As the investigation progresses, Julie’s messages appear to predict future crimes but often misdirect or manipulate the unit. ASIB becomes involved in a range of cases, including the “Limb-Sawing Maniac” murders, incidents of spontaneous human combustion, desiccated remains found in abandoned buildings, and disappearances connected to a clandestine orphanage. Throughout these investigations, Hey-man and Bak-fei grapple with the unresolved consequences of a failed operation three years earlier, which resulted in the death of their mentor, the breakdown of their partnership, and lingering psychological strain.

Parallel to the main investigation, undercover officer Wan Ka-lei (Tiffany Lau) renews her complex relationship with Chiu Chun-long (Owen Cheung).
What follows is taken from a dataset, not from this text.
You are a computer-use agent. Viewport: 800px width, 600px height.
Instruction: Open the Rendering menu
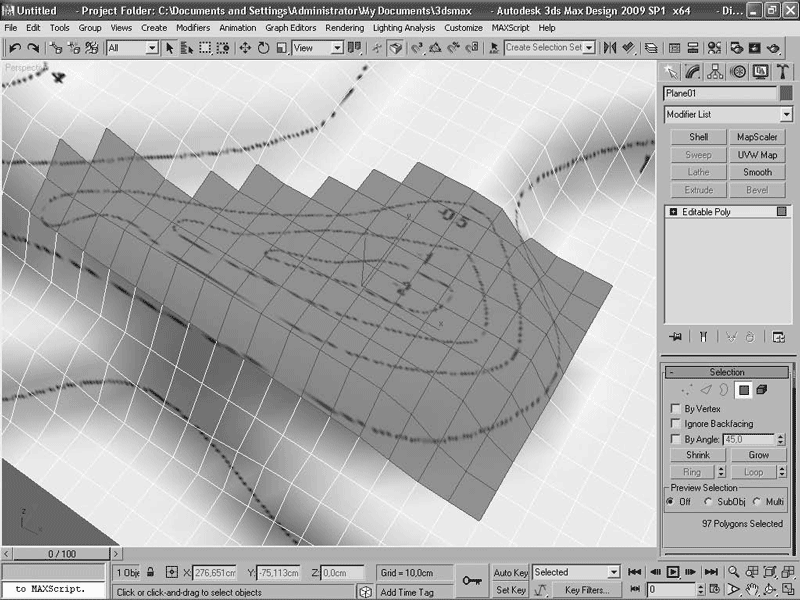(x=344, y=28)
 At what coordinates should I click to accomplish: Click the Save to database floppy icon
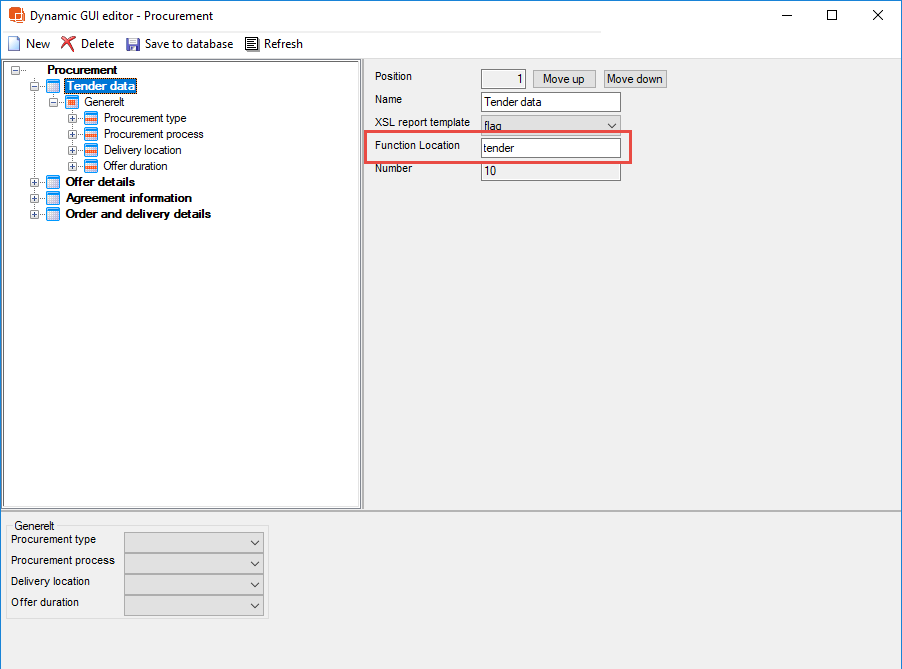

The two care for their adopted daughter, Tsz-yu (Lesley Chung), a young girl battling leukemia, whose well-being becomes an emotional anchor for both characters. As ASIB examines the origins of Julie, suspicions of an internal mole arise, heightening tensions and undermining trust within the team.

The investigation ultimately identifies Lee Kin-wo (Brian Tse) as the architect behind Julie. Working with corrupt police insider Kwan Chun-yu (Cheung Kwok-keung) and hired assassin Ling Lit (Bob Cheung), Kin-wo uses Julie to orchestrate a series of coordinated crimes, manipulating both law enforcement and criminal groups.

In the concluding episodes, ASIB uncovers Kin-wo’s full plan, leading to a confrontation in an “ultimate game arena.” During the encounter, Lau Lik (Jazz Lam) is killed while protecting his colleagues, and Kin-wo is killed by Bak-fei in hand-to-hand combat. Although the network controlling Julie is dismantled, the series ends with the activation of a new system, Julie 2.0, implying that the underlying threat persists.

==Music==

Track Listing
| No. | Title | Lyrics | Music | Artist(s) | Length |
|---|---|---|---|---|---|
| 1. | "Moving Forward (前行吧)" | Hayes Yeung | Alex Lau | Rock Ho | 3:42 |
| 2. | "Still Wanna Believe You (仍然很想相信你)" | Hayes Yeung | Alex Lau | Shiga Lin | 3:50 |
| 3. | "All Open Up (一切豁開)" | Hayes Yeung | Damon Chui | James Ng | 3:25 |

==Ratings==

The series drew 1.39 million viewers during its premiere week and 1.49 million for the finale. In the Google 2025 Search Rankings, it placed second in the "Trending Dramas and Programs" category. The series also ranked among the top 10 on Yahoo's 2025 list of "Most Searched Local TV Dramas" and placed third on DailyView's 2025 TVB popularity list, which measured "internet heat" based on online engagement across more than 20,000 websites and channels in Hong Kong and Macau. Engagement data from TVB's major social media platforms further indicated that Anonymous Signal was one of the three best-performing dramas in 2025 on those platforms.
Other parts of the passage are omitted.